Renewable Energy Still Comes at the Cost of Forced Labor. It Needs to

October 31, 2025

Despite dominating global production, China has a polysilicon problem. Having subsidized and encouraged production of this critical ingredient in solar cells and panels, the country now faces massive oversupply. The result: ferocious domestic competition and pressure from top levels of the government to resolve the problem.

In response, in late August, leading Chinese polysilicon producers indicated their intention to set up a U.S.$7 billion fund to manage the sector’s overcapacity woes—an approach that presumably has the support of the powerful Communist Party Politburo and the National Development and Reform Commission (NDRC). This new polysilicon cartel aims to buy up excess production and ease less competitive firms out of operation.

Solar power is critical for reducing emissions and mitigating the climate crisis. But it’s important to understand the darker side of the industry in China: widespread human rights violations, including forced labor. The transition to renewable energy is essential, but the urgency of the climate crisis is not an excuse to ignore forced labor and gross human rights abuses.

About 25 percent of the solar-grade polysilicon and 53 percent of metallurgical-grade silicon (which some manufacturers are starting to use in batteries for various products, including electric vehicles) used worldwide come from what China’s authorities formally call the Xinjiang Uyghur Autonomous Region (XUAR), referred to by some Uyghurs as simply “the Uyghur region” or as East Turkistan. The once-majority Uyghur population of the region, who are of Turkic descent, speak their own language, and are predominantly Muslim, have been the target of intense repression by the Chinese government. Since 2017, central and regional authorities have arbitrarily detained over a million people, subjecting them to political indoctrination,torture, family separations, and cultural and religious persecution.

Across the region, authorities also impose forced labor in industries ranging from cotton to tomatoes to polysilicon.

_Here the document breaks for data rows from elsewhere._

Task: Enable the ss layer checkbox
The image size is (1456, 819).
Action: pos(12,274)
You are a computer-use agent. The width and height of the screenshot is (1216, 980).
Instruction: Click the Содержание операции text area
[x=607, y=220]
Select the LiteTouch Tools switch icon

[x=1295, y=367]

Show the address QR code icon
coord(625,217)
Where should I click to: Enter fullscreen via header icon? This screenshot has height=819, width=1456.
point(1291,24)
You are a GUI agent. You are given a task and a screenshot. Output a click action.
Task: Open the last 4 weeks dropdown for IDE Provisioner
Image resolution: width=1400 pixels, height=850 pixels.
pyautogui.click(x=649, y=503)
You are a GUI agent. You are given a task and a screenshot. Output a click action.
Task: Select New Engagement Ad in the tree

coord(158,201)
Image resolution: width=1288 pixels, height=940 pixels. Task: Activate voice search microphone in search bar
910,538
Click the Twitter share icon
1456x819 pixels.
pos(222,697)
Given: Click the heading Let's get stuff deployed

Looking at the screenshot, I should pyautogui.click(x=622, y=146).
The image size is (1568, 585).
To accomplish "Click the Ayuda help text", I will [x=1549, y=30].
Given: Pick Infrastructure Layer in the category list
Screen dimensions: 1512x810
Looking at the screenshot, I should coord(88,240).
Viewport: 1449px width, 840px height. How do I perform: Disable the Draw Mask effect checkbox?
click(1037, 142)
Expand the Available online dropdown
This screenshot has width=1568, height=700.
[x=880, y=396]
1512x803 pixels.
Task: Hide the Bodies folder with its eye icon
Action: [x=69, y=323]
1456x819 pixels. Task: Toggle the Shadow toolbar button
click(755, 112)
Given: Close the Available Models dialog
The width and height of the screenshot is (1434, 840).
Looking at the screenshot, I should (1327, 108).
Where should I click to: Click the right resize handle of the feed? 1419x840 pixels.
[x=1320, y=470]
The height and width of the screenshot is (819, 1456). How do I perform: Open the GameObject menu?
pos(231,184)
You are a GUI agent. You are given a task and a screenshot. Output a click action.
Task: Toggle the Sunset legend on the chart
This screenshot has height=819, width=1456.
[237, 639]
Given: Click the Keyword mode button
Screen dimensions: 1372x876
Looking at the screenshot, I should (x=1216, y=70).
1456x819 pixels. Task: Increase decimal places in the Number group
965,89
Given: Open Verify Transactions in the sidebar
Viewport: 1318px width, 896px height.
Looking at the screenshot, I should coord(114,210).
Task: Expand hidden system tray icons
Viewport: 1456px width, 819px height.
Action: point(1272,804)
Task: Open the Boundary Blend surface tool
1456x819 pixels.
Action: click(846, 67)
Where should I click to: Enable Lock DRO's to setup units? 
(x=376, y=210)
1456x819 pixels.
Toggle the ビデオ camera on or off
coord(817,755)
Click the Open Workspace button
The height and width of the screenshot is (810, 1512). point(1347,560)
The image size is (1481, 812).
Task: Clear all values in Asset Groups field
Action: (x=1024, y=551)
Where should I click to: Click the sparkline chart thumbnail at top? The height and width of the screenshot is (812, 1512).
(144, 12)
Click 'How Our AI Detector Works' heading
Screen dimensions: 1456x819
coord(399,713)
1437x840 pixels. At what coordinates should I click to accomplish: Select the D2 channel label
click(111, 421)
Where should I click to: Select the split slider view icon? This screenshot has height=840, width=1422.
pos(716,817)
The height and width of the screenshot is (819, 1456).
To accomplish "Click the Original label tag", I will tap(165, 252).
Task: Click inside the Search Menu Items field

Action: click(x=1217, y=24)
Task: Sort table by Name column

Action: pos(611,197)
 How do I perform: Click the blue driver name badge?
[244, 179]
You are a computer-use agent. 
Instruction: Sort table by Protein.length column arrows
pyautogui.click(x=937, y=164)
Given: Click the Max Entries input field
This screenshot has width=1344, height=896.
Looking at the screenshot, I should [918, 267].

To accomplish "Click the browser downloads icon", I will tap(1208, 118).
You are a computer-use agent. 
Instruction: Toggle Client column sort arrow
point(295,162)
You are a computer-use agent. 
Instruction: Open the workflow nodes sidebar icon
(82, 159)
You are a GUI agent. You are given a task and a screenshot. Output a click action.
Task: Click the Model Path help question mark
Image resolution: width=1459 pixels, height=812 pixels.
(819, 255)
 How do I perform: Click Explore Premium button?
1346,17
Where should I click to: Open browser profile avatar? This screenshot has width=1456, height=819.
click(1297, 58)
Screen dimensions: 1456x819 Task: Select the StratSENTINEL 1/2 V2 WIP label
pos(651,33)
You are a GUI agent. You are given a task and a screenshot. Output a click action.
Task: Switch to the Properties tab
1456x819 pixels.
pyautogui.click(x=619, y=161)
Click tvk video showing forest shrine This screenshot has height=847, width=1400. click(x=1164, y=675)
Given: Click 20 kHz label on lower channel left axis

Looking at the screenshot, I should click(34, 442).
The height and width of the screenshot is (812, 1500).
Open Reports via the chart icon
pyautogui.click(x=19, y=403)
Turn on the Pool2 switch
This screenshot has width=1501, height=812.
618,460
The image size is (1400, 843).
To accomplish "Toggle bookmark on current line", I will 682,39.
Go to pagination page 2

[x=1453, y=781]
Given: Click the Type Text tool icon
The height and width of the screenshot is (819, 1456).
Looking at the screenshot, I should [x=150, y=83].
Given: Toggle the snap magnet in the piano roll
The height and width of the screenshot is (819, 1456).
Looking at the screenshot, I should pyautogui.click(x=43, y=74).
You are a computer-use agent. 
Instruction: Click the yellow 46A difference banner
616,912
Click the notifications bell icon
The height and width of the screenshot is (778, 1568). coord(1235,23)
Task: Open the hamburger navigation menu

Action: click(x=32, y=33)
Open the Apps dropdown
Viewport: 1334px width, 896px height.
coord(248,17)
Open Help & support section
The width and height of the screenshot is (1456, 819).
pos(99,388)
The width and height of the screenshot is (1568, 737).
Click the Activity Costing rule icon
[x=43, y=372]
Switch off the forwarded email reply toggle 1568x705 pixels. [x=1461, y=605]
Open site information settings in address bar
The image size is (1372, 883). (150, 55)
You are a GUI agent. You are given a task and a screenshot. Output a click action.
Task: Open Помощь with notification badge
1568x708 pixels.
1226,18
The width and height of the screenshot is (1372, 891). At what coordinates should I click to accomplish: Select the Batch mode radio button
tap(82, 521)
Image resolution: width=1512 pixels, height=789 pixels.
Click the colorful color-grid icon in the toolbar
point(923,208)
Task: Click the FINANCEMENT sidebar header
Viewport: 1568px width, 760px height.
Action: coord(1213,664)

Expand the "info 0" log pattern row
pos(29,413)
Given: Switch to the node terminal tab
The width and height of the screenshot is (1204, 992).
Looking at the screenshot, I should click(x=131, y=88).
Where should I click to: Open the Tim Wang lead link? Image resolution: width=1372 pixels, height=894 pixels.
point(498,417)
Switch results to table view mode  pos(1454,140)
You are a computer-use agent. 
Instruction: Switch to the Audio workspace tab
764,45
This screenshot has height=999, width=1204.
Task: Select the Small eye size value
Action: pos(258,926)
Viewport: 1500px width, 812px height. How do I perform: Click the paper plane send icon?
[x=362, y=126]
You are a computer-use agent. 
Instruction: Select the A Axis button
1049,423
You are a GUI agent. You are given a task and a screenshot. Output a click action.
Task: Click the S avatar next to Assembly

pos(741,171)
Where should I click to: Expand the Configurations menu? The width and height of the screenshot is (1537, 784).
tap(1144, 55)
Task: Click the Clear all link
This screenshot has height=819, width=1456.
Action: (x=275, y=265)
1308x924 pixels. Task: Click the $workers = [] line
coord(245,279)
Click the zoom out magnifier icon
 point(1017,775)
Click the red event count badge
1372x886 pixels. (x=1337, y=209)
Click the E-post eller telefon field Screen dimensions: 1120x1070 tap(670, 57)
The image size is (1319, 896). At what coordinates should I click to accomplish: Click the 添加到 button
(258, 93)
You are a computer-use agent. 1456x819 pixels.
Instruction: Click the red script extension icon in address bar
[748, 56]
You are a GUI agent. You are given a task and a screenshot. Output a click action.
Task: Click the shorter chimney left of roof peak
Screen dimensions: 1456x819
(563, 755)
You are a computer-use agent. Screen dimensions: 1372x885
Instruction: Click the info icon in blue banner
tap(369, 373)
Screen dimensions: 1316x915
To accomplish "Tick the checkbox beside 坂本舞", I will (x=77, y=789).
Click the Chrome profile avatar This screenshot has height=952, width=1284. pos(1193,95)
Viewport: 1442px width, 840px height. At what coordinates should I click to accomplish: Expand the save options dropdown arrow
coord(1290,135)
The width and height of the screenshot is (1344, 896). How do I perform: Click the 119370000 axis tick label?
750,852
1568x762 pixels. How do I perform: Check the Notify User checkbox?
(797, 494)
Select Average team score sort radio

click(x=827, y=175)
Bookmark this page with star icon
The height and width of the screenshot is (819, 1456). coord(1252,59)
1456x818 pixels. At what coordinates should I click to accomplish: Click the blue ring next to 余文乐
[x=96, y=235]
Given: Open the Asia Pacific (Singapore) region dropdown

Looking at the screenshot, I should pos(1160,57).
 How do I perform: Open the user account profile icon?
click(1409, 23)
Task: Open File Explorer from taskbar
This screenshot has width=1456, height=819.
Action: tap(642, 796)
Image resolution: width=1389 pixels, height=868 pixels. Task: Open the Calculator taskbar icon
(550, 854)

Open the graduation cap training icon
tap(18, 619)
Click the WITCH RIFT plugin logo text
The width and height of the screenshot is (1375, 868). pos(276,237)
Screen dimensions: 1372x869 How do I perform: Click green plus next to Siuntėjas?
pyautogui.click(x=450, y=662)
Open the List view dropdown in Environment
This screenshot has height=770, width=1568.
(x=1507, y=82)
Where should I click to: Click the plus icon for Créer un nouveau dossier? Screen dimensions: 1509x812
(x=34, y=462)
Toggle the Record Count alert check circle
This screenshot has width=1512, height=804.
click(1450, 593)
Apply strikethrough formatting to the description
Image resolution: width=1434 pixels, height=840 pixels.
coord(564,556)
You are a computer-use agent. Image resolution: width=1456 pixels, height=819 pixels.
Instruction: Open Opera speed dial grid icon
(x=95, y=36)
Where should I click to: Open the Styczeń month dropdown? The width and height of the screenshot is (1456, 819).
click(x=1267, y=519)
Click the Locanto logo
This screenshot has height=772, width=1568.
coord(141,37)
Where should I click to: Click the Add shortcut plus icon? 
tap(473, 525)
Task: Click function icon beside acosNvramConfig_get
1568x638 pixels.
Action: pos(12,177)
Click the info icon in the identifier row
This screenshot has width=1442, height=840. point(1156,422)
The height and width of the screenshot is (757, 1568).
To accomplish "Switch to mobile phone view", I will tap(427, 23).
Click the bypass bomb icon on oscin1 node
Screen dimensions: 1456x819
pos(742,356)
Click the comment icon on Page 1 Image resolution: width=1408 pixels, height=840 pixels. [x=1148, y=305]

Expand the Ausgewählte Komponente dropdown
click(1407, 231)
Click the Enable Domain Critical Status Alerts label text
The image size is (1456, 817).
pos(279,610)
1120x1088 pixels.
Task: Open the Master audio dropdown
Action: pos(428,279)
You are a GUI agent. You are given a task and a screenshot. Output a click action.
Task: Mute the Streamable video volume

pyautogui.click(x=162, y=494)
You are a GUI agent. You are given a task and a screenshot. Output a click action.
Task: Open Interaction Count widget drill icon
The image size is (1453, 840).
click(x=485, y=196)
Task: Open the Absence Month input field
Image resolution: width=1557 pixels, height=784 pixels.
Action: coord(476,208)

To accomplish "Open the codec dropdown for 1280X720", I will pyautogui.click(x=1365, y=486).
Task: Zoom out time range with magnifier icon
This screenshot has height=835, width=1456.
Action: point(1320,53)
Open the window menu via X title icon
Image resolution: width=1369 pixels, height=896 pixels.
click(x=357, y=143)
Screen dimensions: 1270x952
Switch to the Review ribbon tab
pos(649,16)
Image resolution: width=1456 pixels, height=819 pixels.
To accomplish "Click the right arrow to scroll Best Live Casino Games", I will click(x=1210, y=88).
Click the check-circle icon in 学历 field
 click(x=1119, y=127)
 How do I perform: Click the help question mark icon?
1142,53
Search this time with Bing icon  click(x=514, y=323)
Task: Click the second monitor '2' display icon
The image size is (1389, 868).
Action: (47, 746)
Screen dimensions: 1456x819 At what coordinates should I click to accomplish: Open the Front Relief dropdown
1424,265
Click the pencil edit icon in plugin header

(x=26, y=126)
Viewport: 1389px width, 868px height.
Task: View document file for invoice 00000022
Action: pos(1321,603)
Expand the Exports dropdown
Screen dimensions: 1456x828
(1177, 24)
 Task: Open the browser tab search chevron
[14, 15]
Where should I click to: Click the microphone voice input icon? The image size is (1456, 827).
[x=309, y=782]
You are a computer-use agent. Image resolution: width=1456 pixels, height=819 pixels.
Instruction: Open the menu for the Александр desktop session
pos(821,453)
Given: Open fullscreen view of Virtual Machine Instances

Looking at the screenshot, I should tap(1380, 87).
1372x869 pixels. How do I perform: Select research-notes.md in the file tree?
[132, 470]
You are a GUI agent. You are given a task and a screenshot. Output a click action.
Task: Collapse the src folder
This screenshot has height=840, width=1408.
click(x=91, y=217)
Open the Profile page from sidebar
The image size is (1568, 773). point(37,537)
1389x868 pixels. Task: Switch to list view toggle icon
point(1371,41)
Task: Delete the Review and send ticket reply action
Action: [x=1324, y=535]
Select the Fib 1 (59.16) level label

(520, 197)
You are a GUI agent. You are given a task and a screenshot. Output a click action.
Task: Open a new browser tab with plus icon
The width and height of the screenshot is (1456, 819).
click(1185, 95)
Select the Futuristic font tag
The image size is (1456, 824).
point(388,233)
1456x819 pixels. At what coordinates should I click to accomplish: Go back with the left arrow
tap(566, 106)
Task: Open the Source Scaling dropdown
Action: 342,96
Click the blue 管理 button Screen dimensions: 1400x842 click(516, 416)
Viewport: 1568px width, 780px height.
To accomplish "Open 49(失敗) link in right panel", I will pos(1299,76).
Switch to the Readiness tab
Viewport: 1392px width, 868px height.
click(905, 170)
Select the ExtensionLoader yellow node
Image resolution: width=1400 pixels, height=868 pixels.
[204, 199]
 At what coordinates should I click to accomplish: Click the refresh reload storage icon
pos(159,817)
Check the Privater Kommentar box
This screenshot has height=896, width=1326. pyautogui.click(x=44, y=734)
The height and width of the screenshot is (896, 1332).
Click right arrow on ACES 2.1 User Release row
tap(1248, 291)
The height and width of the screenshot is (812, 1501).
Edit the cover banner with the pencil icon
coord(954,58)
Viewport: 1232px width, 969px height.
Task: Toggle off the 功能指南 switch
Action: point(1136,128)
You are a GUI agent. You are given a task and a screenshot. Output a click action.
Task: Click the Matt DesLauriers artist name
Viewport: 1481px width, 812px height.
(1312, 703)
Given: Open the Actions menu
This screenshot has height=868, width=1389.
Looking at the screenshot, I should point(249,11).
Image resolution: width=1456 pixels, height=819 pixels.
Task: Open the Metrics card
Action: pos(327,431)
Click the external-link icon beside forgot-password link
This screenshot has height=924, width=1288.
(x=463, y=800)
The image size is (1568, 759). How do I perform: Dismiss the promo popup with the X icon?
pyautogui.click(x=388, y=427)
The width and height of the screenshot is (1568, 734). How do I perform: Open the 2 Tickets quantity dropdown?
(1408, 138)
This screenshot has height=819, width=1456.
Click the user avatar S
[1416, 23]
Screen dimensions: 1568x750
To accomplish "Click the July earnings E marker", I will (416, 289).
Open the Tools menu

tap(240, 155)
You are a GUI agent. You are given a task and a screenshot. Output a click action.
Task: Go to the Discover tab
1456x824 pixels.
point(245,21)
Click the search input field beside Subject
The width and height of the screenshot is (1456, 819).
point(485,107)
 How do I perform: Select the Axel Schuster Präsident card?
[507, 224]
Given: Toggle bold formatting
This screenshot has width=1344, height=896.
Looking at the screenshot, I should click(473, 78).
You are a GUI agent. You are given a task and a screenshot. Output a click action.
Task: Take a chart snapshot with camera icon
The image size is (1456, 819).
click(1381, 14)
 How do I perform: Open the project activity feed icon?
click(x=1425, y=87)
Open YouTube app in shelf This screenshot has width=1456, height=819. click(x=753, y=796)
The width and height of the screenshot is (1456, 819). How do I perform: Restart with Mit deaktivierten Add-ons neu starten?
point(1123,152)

The most recent authoritative report on the polysilicon industry, published by Sheffield Hallam University in November 2023, concluded that Chinese authorities deliberately located production in Xinjiang because of proximity to cheap coal, lack of enforced environmental regulations, and the difficulty of scrutinizing supply chains. Growing international concern about forced labor in the early stages of polysilicon production processes have prompted restrictions such as the United States’ 2021 Uyghur Forced Labor Prevention Act (UFLPA). However, there is evidence that polysilicon producers across the XUAR have continued to use state-imposed forced labor. In fact, research published in February 2024, based on Chinese government documents and state media reports, shows that authorities intend to at least maintain and possibly increase the number of people placed in coercive work assignments, including in the solar sector.

If Chinese polysilicon producers have $7 billion to spend on “rectifying” the industry, they can afford to, and should, end forced labor in the sector, pay a living wage to workers, and pay damages to those forced to manufacture the product.

Moreover, polysilicon producers should also be able to commit to making their supply chains fully traceable and transparent. Companies that source solar panels from China should insist on this by demanding that independent international human rights investigators be given unfettered access to the region to ensure that they are not sourcing renewables produced by forced labor.

Foreign governments should also adopt and implement rules that prohibit the import of polysilicon products, and any other products from any other industry or country, made with forced labor. The Chinese government, which already has domestic laws against forced labor that it has ignored in Xinjiang, signed on to two International Labour Organization Conventions banning forced labor in August 2022 as part of an effort to deflect intense international scrutiny. Governments should watch carefully to see whether and to what extent Chinese authorities comply with requirements to report on forced labor to the International Labour Organization in 2026, the first time they are set to do so under these conventions.

Governments should also take steps to develop their own rights-respecting renewable energy supply chains. For example, the European Union’s Forced Labour Ban and its Critical Raw Materials Act, which set out benchmarks to diversify photovoltaic supply chains to ensure rights- and environment-protecting production, could be models for other high-consuming economies. Adopting requirements to repurpose and reuse solar panels at the end of their lives would also mitigate endless cycles of extraction.

Journalists and civil society groups covering China’s solar industry should consistently include information about the sector’s reliance on pervasive human rights violations. Consumers can exercise their power by buying solar products only from rights-respecting companies. United Nations High Commissioner for Human Rights Volker Turk should update the UN Human Rights Council on his office’s August 2022 report, which expressed concern about forced labor and found that the Chinese government’s policies in the Uyghur region may constitute crimes against humanity.

Those of us in the climate and rights community know that climate deniers and hardline critics of Beijing will try to instrumentalize the concerns raised here, while some working to address the climate crisis will not speak out about these abuses for fear that anything critical of the energy transition could stop it from occurring.

Beijing has poured significant resources into creating the world’s biggest renewable energy sector, but that must not come at the cost of the rights of Uyghurs—or anyone else. Those with power—in governments or C suites, and at top UN echelons—all have a role to play in ending the nightmare of forced labor in China and promoting a fast, fair, and just energy transition.